09/01/2026

Yoga della buonanotte

Emanuela Bruno
A cura di Emanuela Bruno
Pubblicato il 09/01/2026 Aggiornato il 09/01/2026

Una semplice routine di tre esercizi, da eseguire prima di coricarsi, facilita il rilassamento psicofisico e favorisce il sonno

yoga buonanotte - balasana

«Lavoro, allenamenti, famiglia, pensieri: arriviamo sempre alla sera molto cariche. Anche quando siamo stanche, infatti, il sistema nervoso è inevitabilmente ancora acceso e attivo». La descrizione, in cui tutte ci riconosciamo, è dell’insegnante di yoga Francesca Cassia, che spiega l’importanza di adottare una routine serale di esercizi in grado di allentare le tensioni psicofisiche, preparandosi a un sonno rigenerante e al recupero notturno.

Fare yoga prima di dormire è un’abitudine che rientra nell’igiene del sonno, perché bastano pochi minuti per innescare un circolo virtuoso che prelude a un buon sonno.

Tutte le sere

L’invito dell’esperta è di dedicare un breve arco di tempo alla pratica ogni sera: non conta la quantità di esercizio ma la qualità, perché una sequenza ben studiata invia un messaggio preciso (e utile) al corpo. Lo yoga attiva infatti il sistema nervoso parasimpatico, quello che regola le funzioni cardiache e respiratorie e che funge da “freno”, portando l’organismo in modalità recupero. Con la pratica il cervello rallenta i suoi ritmi e si attivano le onde cerebrali alfa, quelle associate a una condizione di rilassamento vigile, precursore dell’addormentamento. Grazie agli asana giusti, inoltre, si ottiene un generale rilassamento muscolare e il collo, le spalle, la schiena e gli psoas (i muscoli flessori delle anche) si sciolgono. Le contratture localizzate si attenuano, indipendentemente dal fatto che siano state procurate da fatica fisica o abbiano un’origine psicosomatica e dipendano da tensioni emotive. Anche la respirazione che accompagna le pose, con inspirazioni ed espirazioni lente e profonde, contribuisce a infondere calma e relax.

Il rituale del sonno

Ecco il rituale propiziatore del sonno suggerito da Francesca Cassia.

  1. Tenete per 1-2 minuti, respirando lentamente, la posa del Bambino (Balasana), con le ginocchia a terra, il bacino in appoggio sui glutei, il busto aderente alle cosce, le braccia lungo i fianchi e la fronte appoggiata al suolo. Perfetto dopo lo sport o le giornate intense, è un asana che rilassa la schiena e dona calma immediata.
  2. Eseguite per 1-2 minuti una torsione supina “a onde” (Supta Matsyendrasana soft). Sdraiatevi portate le ginocchia al petto e fatele cadere dolcemente da un lato, poi dall’altro. Il movimento deve essere morbido, proprio come un’onda, e altrettanto fluido deve essere il respiro. È un esercizio che aiuta il sistema nervoso a rallentare e che, dal punto di vista fisico, scioglie la zona del diaframma (interferendo con il ritmo cardiaco e con quello della respirazione) e quella lombare, spesso sede di tensioni e rigidità.
  3. Dedicatevi alla respirazione 4-6 per 2-3 minuti.

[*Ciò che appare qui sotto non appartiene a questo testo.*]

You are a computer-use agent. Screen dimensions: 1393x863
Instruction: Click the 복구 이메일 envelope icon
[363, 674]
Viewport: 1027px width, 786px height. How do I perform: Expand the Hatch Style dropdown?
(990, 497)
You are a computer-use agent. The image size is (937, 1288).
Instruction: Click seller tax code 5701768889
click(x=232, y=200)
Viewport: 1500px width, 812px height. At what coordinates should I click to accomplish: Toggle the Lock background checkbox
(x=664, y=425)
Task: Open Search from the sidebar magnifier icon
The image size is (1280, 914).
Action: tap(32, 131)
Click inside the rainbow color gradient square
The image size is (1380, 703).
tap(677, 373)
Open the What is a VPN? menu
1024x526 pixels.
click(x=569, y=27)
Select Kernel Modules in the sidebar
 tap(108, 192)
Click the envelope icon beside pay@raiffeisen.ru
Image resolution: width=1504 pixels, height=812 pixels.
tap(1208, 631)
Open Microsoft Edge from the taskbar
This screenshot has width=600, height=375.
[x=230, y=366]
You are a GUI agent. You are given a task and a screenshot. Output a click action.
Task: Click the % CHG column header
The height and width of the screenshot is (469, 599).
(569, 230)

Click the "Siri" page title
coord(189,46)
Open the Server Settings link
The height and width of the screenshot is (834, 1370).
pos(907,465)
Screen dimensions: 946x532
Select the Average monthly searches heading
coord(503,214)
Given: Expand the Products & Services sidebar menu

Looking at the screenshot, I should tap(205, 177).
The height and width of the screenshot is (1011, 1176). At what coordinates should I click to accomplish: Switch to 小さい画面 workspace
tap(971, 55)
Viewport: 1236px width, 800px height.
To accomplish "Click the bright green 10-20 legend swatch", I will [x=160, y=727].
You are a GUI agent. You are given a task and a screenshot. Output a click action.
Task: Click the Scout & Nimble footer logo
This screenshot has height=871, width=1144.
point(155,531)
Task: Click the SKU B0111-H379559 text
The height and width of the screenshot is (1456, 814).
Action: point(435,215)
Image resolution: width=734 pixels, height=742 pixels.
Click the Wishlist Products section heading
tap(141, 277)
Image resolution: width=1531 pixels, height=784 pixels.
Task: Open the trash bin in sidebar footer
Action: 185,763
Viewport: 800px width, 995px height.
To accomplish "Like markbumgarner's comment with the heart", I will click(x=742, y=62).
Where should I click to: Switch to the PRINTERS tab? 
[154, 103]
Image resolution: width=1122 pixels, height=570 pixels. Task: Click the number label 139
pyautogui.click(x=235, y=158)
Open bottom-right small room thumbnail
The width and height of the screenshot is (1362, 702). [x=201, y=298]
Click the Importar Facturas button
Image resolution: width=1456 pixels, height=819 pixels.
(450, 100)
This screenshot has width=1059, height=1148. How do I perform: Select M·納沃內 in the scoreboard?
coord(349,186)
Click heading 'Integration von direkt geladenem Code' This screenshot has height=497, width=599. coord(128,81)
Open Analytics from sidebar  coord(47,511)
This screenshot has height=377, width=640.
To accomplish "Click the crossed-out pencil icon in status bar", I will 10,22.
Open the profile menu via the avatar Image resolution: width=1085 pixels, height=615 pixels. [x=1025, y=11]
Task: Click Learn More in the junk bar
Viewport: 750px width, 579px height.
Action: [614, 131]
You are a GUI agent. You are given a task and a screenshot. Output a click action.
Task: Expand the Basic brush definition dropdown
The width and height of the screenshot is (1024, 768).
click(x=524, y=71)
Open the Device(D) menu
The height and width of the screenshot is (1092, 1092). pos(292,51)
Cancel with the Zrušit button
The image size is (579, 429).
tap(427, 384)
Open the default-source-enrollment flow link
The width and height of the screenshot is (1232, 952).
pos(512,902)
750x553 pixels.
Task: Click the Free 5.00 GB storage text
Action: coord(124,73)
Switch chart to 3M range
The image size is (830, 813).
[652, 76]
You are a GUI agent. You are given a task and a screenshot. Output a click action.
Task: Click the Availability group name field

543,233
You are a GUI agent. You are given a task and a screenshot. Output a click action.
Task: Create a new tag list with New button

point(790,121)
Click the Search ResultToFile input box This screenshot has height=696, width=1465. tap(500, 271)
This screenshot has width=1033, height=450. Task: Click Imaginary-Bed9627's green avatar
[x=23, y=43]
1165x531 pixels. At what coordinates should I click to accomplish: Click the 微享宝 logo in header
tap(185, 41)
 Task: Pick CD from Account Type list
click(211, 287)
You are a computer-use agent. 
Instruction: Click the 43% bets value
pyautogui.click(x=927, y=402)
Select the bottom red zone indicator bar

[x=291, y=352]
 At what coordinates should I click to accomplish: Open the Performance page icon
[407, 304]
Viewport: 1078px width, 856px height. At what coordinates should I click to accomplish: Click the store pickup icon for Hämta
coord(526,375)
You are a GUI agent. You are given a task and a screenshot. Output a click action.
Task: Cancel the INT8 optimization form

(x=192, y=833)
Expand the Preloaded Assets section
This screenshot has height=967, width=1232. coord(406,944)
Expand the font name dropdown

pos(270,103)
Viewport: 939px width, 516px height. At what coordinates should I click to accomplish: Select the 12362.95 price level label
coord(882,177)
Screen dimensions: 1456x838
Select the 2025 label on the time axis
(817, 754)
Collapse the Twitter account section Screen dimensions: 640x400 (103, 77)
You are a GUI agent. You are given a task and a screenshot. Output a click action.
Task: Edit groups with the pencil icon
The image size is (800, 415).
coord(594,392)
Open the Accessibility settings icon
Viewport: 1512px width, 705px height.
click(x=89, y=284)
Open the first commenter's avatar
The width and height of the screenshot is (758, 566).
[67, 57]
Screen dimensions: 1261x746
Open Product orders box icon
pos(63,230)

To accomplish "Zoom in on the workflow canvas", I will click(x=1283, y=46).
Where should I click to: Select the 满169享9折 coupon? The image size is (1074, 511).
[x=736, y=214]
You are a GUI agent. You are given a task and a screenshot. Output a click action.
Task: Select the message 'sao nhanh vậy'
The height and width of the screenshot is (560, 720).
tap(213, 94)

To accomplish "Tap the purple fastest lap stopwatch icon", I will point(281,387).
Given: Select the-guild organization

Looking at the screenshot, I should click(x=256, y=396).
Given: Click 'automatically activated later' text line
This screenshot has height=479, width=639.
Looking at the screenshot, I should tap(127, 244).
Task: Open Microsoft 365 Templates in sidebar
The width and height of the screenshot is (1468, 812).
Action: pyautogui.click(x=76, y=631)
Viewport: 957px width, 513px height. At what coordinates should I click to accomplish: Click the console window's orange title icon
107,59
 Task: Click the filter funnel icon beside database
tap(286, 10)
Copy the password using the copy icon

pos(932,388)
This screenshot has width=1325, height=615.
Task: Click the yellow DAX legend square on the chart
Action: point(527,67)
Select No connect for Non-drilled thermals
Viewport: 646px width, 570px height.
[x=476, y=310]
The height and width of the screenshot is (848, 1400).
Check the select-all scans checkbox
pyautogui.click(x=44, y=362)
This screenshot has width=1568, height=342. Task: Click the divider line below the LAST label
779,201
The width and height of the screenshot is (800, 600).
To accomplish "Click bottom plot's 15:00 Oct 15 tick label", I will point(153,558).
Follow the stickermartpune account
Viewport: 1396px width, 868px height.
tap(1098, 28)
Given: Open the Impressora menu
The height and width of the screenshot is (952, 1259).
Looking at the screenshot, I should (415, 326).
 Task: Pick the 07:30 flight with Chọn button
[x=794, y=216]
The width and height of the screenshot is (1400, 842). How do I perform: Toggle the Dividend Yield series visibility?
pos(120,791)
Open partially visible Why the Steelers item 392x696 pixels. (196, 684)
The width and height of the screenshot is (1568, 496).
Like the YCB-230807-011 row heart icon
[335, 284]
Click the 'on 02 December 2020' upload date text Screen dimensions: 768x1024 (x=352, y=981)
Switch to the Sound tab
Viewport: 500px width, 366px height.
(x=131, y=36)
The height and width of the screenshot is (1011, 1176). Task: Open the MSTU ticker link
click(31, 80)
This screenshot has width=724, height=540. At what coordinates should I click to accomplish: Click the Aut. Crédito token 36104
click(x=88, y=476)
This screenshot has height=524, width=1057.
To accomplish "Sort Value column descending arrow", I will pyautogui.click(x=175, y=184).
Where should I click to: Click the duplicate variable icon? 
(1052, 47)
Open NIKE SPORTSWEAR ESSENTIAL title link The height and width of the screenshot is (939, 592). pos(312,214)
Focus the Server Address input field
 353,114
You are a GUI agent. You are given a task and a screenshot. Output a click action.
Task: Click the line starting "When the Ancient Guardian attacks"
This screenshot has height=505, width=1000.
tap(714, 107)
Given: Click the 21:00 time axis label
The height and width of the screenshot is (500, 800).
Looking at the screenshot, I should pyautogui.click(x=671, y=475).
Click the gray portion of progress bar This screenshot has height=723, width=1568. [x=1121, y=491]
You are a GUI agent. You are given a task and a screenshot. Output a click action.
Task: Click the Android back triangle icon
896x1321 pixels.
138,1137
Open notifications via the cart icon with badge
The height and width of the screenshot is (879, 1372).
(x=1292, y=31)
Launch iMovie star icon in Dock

In una posizione comoda, sedute in Loto o Semi-loto (ma anche su una sedia, se preferite), respirate contando fino a 4 ad ogni inspirazione e fino a 6 ad ogni espirazione. L’espirazione più lunga dell’inspirazione assicura molti benefici: attiva il nervo vago, responsabile del rallentamento dei ritmi dell’organismo, abbassa i battiti cardiaci e rilassa i muscoli, aiuta il cervello a scivolare nelle onde alfa e riduce il “chiacchiericcio” mentale serale, grande nemico del riposo.

Rilassamento finale

Alla fine della pratica, rimanete immobili anche per pochi secondi, ascoltando solo il corpo e la respirazione: è un assaggio del cosiddetto Yoga nidra, una pratica guidata di rilassamento profondo che porta il corpo e la mente in uno stato cosciente tra veglia e sonno.